# Data extract:
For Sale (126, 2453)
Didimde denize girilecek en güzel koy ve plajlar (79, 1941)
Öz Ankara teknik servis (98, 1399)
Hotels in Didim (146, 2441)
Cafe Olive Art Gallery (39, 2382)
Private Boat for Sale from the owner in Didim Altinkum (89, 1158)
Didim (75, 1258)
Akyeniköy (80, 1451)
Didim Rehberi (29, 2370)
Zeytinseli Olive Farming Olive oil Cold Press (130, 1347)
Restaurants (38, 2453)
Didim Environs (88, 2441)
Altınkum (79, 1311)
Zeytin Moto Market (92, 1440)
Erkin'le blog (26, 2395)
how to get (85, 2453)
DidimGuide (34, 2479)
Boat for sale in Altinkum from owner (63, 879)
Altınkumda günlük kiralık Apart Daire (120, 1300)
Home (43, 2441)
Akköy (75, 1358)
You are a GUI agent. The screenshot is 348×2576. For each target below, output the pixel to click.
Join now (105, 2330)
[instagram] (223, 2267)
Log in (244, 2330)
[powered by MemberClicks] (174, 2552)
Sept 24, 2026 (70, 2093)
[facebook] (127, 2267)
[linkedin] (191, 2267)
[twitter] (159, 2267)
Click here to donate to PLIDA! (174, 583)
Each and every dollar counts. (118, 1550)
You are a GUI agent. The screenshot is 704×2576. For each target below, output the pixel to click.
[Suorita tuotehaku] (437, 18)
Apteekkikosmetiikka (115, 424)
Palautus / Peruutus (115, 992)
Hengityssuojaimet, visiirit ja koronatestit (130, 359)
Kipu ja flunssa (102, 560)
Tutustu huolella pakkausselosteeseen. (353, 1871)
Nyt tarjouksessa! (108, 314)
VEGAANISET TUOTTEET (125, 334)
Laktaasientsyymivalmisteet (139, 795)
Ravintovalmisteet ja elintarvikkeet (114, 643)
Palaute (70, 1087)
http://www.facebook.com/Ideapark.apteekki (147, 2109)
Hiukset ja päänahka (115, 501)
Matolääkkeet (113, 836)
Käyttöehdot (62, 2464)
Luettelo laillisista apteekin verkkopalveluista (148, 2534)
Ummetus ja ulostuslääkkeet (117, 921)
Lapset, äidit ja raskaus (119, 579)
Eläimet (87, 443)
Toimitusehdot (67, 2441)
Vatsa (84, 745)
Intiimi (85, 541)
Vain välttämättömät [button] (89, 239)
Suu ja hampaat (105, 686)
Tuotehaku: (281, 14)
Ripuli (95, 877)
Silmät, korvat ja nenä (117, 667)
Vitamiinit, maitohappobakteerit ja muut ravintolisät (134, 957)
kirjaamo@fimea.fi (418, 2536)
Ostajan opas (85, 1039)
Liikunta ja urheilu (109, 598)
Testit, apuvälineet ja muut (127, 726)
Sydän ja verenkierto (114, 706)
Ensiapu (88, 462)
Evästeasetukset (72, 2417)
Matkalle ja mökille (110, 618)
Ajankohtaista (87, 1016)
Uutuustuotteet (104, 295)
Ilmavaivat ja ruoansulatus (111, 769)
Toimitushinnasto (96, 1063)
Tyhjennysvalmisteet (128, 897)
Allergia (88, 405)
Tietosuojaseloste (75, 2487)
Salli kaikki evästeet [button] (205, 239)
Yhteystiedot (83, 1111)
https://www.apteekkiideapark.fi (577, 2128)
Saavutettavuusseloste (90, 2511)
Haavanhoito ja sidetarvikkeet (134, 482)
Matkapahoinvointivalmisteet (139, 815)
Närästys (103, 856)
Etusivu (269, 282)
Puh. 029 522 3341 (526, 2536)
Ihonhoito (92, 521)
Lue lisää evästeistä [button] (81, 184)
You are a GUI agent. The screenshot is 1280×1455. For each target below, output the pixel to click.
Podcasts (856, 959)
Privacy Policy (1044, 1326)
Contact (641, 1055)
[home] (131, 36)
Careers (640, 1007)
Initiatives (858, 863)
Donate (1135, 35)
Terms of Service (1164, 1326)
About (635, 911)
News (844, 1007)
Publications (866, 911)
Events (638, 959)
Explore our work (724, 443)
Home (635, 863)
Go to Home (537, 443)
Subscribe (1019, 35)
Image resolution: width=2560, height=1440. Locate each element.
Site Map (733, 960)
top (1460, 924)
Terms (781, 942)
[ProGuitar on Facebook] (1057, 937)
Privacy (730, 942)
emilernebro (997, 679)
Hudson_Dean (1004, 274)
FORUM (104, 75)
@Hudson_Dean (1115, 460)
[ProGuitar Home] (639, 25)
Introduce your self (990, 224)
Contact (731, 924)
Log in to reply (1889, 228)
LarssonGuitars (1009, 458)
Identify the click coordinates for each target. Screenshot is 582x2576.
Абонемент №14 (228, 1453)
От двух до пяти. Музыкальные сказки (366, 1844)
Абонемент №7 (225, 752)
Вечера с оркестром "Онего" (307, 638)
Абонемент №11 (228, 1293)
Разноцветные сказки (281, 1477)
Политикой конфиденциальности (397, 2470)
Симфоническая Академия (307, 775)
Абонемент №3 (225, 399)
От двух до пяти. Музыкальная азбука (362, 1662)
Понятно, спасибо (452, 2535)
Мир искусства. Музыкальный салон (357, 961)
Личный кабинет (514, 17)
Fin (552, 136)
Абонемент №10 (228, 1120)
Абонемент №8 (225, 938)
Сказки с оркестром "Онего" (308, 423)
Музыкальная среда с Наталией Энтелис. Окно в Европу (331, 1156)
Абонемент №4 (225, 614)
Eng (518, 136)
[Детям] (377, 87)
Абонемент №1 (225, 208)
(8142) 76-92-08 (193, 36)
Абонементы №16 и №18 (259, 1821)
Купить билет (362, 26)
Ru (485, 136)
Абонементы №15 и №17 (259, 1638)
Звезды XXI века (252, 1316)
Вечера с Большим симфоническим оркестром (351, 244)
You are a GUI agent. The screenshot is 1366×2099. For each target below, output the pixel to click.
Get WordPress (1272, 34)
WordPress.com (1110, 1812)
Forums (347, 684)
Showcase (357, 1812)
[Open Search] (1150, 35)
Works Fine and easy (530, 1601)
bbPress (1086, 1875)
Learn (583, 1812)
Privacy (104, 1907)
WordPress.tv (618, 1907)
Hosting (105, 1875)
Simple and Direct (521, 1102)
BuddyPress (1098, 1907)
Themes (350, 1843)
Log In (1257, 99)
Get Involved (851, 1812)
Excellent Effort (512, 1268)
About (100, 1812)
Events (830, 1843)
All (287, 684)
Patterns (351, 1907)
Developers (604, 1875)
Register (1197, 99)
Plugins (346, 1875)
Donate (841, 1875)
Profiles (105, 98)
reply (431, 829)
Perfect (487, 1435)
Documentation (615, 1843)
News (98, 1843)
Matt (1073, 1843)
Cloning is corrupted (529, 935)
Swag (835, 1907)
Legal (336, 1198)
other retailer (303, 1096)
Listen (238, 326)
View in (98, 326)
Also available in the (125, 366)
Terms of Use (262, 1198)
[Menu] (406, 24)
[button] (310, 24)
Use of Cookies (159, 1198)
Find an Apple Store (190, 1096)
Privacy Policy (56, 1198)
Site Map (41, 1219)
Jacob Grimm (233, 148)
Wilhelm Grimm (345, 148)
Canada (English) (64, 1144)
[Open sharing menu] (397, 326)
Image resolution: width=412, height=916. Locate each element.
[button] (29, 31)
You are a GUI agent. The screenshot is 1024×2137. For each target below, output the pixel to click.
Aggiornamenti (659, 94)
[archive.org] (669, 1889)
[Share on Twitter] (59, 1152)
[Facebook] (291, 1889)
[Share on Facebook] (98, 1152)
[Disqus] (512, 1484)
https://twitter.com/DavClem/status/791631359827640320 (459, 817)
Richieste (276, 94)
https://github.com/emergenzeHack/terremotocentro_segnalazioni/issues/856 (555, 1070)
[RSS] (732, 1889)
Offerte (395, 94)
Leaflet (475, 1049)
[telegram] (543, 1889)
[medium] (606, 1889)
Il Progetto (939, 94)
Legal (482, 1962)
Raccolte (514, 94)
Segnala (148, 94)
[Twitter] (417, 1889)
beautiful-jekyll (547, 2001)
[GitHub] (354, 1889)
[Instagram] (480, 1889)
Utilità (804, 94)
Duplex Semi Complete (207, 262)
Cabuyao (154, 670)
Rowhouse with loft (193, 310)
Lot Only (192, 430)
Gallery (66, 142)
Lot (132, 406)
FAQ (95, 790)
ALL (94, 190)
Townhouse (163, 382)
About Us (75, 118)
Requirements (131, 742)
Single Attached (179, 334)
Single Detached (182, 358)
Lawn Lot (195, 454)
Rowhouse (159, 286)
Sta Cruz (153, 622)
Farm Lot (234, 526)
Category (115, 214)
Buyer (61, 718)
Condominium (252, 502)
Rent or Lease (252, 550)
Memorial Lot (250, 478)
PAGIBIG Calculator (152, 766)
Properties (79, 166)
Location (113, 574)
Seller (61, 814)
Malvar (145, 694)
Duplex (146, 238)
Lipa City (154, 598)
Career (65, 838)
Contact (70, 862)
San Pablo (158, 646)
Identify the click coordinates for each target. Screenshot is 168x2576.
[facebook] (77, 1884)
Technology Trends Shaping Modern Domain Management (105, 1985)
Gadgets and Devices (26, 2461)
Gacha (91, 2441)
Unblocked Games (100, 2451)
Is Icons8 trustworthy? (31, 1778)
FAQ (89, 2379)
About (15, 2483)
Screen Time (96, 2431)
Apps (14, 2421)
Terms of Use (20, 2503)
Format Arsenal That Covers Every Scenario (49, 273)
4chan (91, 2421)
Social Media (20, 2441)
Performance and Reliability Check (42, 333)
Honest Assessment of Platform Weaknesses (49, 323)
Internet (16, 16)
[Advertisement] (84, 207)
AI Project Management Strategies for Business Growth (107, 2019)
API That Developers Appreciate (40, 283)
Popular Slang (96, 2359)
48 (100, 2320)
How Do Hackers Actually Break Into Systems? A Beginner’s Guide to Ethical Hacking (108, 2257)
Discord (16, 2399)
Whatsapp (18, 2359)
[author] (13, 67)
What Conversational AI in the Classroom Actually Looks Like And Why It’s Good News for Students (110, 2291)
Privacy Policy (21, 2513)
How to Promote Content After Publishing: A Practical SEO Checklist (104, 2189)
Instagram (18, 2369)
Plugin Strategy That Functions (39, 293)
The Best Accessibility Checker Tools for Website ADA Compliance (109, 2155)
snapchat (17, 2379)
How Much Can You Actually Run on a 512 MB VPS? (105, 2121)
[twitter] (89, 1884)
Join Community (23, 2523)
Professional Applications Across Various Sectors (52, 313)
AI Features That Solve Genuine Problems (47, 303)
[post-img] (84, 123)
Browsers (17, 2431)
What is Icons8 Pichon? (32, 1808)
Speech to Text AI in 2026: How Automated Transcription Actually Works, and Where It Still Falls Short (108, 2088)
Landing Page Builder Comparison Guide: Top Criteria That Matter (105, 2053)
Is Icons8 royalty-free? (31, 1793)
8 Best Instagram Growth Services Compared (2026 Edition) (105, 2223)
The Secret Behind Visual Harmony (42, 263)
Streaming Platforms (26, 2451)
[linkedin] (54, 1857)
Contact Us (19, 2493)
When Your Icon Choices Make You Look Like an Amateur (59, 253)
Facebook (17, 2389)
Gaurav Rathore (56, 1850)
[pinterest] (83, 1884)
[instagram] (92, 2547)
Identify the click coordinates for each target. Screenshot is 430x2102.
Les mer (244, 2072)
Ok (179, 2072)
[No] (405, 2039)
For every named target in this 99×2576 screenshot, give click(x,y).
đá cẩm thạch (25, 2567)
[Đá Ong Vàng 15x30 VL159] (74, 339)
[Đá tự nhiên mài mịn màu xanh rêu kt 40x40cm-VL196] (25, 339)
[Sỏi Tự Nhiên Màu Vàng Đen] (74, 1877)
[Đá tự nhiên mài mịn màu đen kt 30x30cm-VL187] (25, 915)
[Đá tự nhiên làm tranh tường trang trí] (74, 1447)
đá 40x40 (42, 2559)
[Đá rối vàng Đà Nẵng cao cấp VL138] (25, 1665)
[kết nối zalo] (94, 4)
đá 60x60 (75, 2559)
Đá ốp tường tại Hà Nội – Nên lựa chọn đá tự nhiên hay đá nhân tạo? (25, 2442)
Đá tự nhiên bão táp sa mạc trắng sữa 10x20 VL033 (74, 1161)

# What is expected:
In the entries above, find the line holding "8 Best Instagram" and the line holding "[Sỏi Tự Nhiên Màu Vàng Đen] (74, 1877)", then retype exactly those two lines and every line between them, and nothing else.

# Task answer:
8 Best Instagram Growth Services Compared (2026 Edition) (105, 2223)
The Secret Behind Visual Harmony (42, 263)
Streaming Platforms (26, 2451)
[linkedin] (54, 1857)
Contact Us (19, 2493)
When Your Icon Choices Make You Look Like an Amateur (59, 253)
Facebook (17, 2389)
Gaurav Rathore (56, 1850)
[pinterest] (83, 1884)
[instagram] (92, 2547)
Identify the click coordinates for each target. Screenshot is 430x2102.
Les mer (244, 2072)
Ok (179, 2072)
[No] (405, 2039)
For every named target in this 99×2576 screenshot, give click(x,y).
đá cẩm thạch (25, 2567)
[Đá Ong Vàng 15x30 VL159] (74, 339)
[Đá tự nhiên mài mịn màu xanh rêu kt 40x40cm-VL196] (25, 339)
[Sỏi Tự Nhiên Màu Vàng Đen] (74, 1877)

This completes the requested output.